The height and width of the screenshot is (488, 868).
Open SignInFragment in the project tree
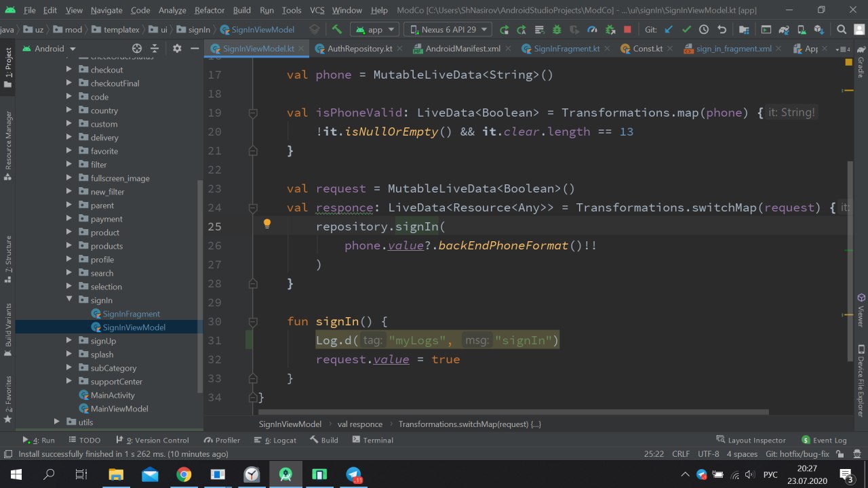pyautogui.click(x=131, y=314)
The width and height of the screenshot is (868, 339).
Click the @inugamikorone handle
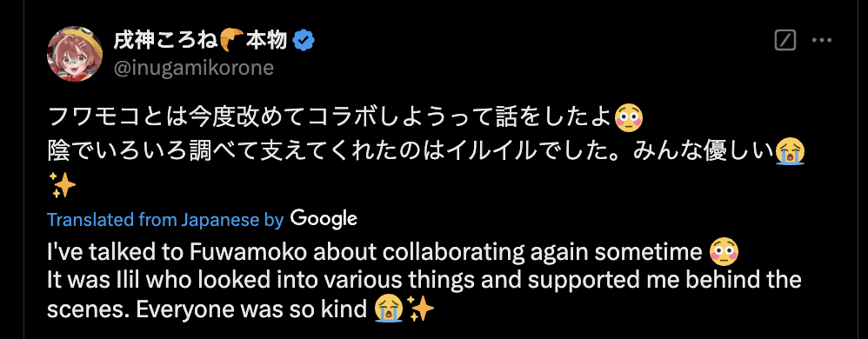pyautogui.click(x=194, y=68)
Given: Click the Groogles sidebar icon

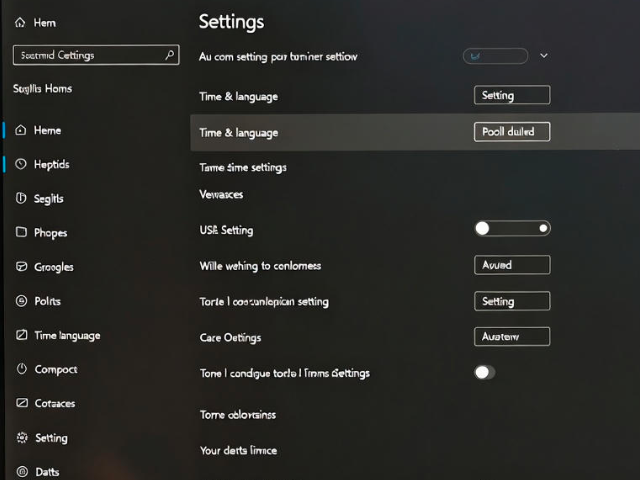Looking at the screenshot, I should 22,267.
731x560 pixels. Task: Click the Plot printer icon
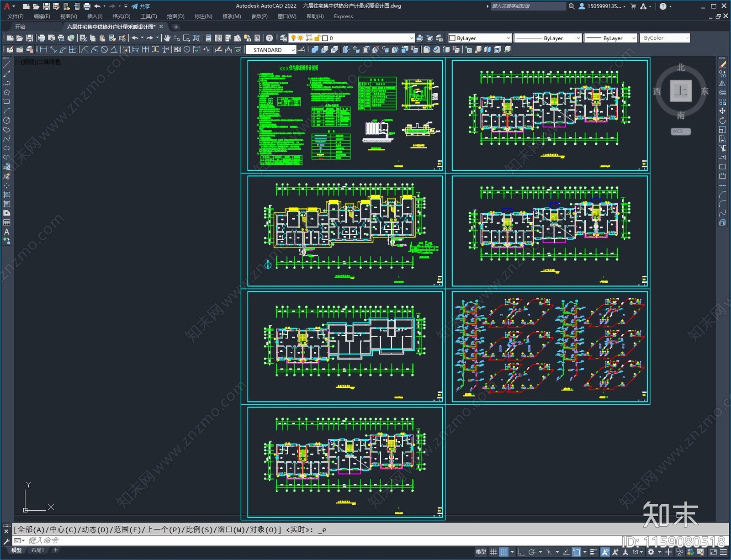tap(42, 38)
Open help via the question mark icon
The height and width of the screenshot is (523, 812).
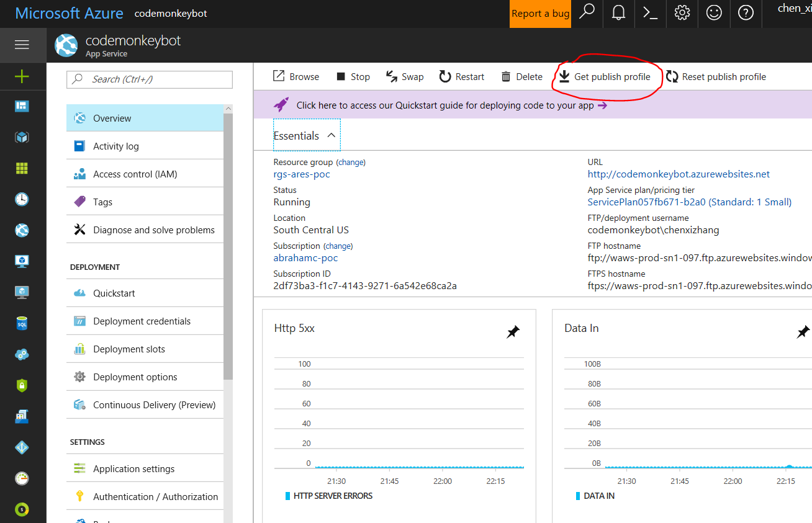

--

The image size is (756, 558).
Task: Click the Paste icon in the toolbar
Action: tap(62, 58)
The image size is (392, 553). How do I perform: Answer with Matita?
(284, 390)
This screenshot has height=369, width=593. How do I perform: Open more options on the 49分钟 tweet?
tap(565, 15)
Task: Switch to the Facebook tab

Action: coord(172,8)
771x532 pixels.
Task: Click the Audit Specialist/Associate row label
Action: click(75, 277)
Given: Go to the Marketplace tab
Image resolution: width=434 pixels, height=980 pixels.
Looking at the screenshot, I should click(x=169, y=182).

* * *

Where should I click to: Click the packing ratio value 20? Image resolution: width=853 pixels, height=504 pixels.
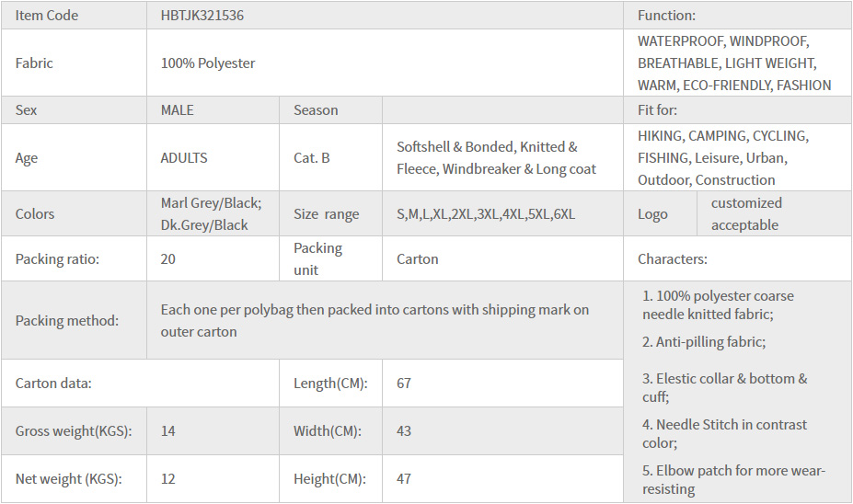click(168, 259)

- **Work task**: Every line above between the one containing "Open SignInFragment in the project tree" and the one containing "The height and width of the screenshot is (523, 812).", those two included, is to be printed exactly. No pictures go into the copy.

- **Response area**:
Open SignInFragment in the project tree
pyautogui.click(x=131, y=314)
The width and height of the screenshot is (868, 339).
Click the @inugamikorone handle
pyautogui.click(x=194, y=68)
Given: Click the Groogles sidebar icon

Looking at the screenshot, I should 22,267.
731x560 pixels. Task: Click the Plot printer icon
tap(42, 38)
Open help via the question mark icon
The height and width of the screenshot is (523, 812).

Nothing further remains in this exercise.